■ Task details: All entries below must be reproduced without a single change.
Records for this exercise section start
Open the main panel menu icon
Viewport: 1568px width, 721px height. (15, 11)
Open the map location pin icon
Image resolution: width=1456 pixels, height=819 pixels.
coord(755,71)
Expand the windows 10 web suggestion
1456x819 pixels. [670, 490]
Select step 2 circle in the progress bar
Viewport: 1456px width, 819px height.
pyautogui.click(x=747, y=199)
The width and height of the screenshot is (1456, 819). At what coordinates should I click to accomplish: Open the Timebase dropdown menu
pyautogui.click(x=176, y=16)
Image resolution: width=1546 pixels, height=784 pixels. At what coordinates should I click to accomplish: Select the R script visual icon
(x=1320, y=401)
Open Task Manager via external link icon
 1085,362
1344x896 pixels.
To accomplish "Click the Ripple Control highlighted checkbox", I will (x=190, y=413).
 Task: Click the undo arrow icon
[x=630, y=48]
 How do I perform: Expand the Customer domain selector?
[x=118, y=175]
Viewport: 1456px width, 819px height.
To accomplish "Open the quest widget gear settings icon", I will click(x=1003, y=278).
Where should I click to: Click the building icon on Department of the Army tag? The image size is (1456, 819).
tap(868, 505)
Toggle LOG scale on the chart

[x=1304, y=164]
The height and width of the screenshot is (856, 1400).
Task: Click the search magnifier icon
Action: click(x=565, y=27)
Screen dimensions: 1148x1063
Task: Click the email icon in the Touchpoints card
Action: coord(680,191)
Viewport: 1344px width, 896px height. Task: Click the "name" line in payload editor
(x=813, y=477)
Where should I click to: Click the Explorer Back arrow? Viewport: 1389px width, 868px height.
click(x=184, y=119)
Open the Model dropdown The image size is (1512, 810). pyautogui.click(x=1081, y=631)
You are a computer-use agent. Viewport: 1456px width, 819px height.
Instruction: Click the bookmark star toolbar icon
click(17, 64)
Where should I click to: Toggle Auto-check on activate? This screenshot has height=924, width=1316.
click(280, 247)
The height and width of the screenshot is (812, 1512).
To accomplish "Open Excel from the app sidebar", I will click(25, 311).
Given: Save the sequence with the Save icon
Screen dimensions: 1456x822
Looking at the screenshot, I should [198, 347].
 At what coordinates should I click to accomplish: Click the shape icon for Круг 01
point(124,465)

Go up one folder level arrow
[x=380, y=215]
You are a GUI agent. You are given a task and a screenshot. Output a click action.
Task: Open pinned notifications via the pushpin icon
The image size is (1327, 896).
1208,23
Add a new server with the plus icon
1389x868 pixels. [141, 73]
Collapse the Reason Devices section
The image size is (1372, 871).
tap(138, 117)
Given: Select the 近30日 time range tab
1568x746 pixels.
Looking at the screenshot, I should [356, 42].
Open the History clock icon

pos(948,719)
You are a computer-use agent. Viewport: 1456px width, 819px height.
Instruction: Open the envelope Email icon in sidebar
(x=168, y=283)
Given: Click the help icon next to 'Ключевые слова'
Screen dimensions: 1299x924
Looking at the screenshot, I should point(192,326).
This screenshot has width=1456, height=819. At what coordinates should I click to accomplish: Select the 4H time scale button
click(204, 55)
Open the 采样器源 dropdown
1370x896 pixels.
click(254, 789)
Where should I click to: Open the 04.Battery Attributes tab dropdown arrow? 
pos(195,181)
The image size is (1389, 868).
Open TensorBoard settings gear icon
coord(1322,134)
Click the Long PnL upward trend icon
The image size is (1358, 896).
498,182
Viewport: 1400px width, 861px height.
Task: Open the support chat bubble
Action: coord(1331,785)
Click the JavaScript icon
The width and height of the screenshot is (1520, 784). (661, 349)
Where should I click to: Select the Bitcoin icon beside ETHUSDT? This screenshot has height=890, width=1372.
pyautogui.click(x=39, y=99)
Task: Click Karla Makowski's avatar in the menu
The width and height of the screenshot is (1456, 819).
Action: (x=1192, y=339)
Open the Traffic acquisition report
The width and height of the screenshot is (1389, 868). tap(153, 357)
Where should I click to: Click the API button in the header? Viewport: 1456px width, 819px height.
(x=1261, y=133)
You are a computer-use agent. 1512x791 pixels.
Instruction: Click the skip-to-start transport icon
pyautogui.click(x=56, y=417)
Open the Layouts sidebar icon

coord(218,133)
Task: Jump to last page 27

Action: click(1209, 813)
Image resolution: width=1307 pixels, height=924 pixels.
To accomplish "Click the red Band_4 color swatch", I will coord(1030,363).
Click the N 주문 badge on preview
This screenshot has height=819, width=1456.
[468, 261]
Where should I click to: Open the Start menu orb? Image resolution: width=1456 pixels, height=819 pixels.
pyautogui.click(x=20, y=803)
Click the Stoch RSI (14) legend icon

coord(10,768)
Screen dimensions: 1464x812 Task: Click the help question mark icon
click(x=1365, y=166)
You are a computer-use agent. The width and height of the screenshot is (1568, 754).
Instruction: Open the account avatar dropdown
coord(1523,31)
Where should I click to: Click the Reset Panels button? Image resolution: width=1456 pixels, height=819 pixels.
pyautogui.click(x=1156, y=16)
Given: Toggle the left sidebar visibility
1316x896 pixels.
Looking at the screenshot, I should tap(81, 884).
Records for this exercise section end
■ Output of the exercise:
Open the main panel menu icon
Viewport: 1568px width, 721px height. (15, 11)
Open the map location pin icon
Image resolution: width=1456 pixels, height=819 pixels.
coord(755,71)
Expand the windows 10 web suggestion
1456x819 pixels. [670, 490]
Select step 2 circle in the progress bar
Viewport: 1456px width, 819px height.
pyautogui.click(x=747, y=199)
The width and height of the screenshot is (1456, 819). At what coordinates should I click to accomplish: Open the Timebase dropdown menu
pyautogui.click(x=176, y=16)
Image resolution: width=1546 pixels, height=784 pixels. At what coordinates should I click to accomplish: Select the R script visual icon
(x=1320, y=401)
Open Task Manager via external link icon
 1085,362
1344x896 pixels.
To accomplish "Click the Ripple Control highlighted checkbox", I will (x=190, y=413).
 Task: Click the undo arrow icon
[x=630, y=48]
 How do I perform: Expand the Customer domain selector?
[x=118, y=175]
Viewport: 1456px width, 819px height.
To accomplish "Open the quest widget gear settings icon", I will click(x=1003, y=278).
Where should I click to: Click the building icon on Department of the Army tag? The image size is (1456, 819).
tap(868, 505)
Toggle LOG scale on the chart

[x=1304, y=164]
The height and width of the screenshot is (856, 1400).
Task: Click the search magnifier icon
Action: click(x=565, y=27)
Screen dimensions: 1148x1063
Task: Click the email icon in the Touchpoints card
Action: coord(680,191)
Viewport: 1344px width, 896px height. Task: Click the "name" line in payload editor
(x=813, y=477)
Where should I click to: Click the Explorer Back arrow? Viewport: 1389px width, 868px height.
click(x=184, y=119)
Open the Model dropdown The image size is (1512, 810). pyautogui.click(x=1081, y=631)
You are a computer-use agent. Viewport: 1456px width, 819px height.
Instruction: Click the bookmark star toolbar icon
click(17, 64)
Where should I click to: Toggle Auto-check on activate? This screenshot has height=924, width=1316.
click(280, 247)
The height and width of the screenshot is (812, 1512).
To accomplish "Open Excel from the app sidebar", I will click(25, 311).
Given: Save the sequence with the Save icon
Screen dimensions: 1456x822
Looking at the screenshot, I should [198, 347].
 At what coordinates should I click to accomplish: Click the shape icon for Круг 01
point(124,465)

Go up one folder level arrow
[x=380, y=215]
You are a GUI agent. You are given a task and a screenshot. Output a click action.
Task: Open pinned notifications via the pushpin icon
The image size is (1327, 896).
1208,23
Add a new server with the plus icon
1389x868 pixels. [141, 73]
Collapse the Reason Devices section
The image size is (1372, 871).
tap(138, 117)
Given: Select the 近30日 time range tab
1568x746 pixels.
Looking at the screenshot, I should [356, 42].
Open the History clock icon

pos(948,719)
You are a computer-use agent. Viewport: 1456px width, 819px height.
Instruction: Open the envelope Email icon in sidebar
(x=168, y=283)
Given: Click the help icon next to 'Ключевые слова'
Screen dimensions: 1299x924
Looking at the screenshot, I should point(192,326).
This screenshot has width=1456, height=819. At what coordinates should I click to accomplish: Select the 4H time scale button
click(204, 55)
Open the 采样器源 dropdown
1370x896 pixels.
click(254, 789)
Where should I click to: Open the 04.Battery Attributes tab dropdown arrow? 
pos(195,181)
The image size is (1389, 868).
Open TensorBoard settings gear icon
coord(1322,134)
Click the Long PnL upward trend icon
The image size is (1358, 896).
498,182
Viewport: 1400px width, 861px height.
Task: Open the support chat bubble
Action: coord(1331,785)
Click the JavaScript icon
The width and height of the screenshot is (1520, 784). (661, 349)
Where should I click to: Select the Bitcoin icon beside ETHUSDT? This screenshot has height=890, width=1372.
pyautogui.click(x=39, y=99)
Task: Click Karla Makowski's avatar in the menu
The width and height of the screenshot is (1456, 819).
Action: (x=1192, y=339)
Open the Traffic acquisition report
The width and height of the screenshot is (1389, 868). tap(153, 357)
Where should I click to: Click the API button in the header? Viewport: 1456px width, 819px height.
(x=1261, y=133)
You are a computer-use agent. 1512x791 pixels.
Instruction: Click the skip-to-start transport icon
pyautogui.click(x=56, y=417)
Open the Layouts sidebar icon

coord(218,133)
Task: Jump to last page 27

Action: click(1209, 813)
Image resolution: width=1307 pixels, height=924 pixels.
To accomplish "Click the red Band_4 color swatch", I will coord(1030,363).
Click the N 주문 badge on preview
This screenshot has height=819, width=1456.
[468, 261]
Where should I click to: Open the Start menu orb? Image resolution: width=1456 pixels, height=819 pixels.
pyautogui.click(x=20, y=803)
Click the Stoch RSI (14) legend icon

coord(10,768)
Screen dimensions: 1464x812 Task: Click the help question mark icon
click(x=1365, y=166)
You are a computer-use agent. The width and height of the screenshot is (1568, 754).
Instruction: Open the account avatar dropdown
coord(1523,31)
Where should I click to: Click the Reset Panels button? Image resolution: width=1456 pixels, height=819 pixels.
pyautogui.click(x=1156, y=16)
Given: Toggle the left sidebar visibility
1316x896 pixels.
Looking at the screenshot, I should tap(81, 884).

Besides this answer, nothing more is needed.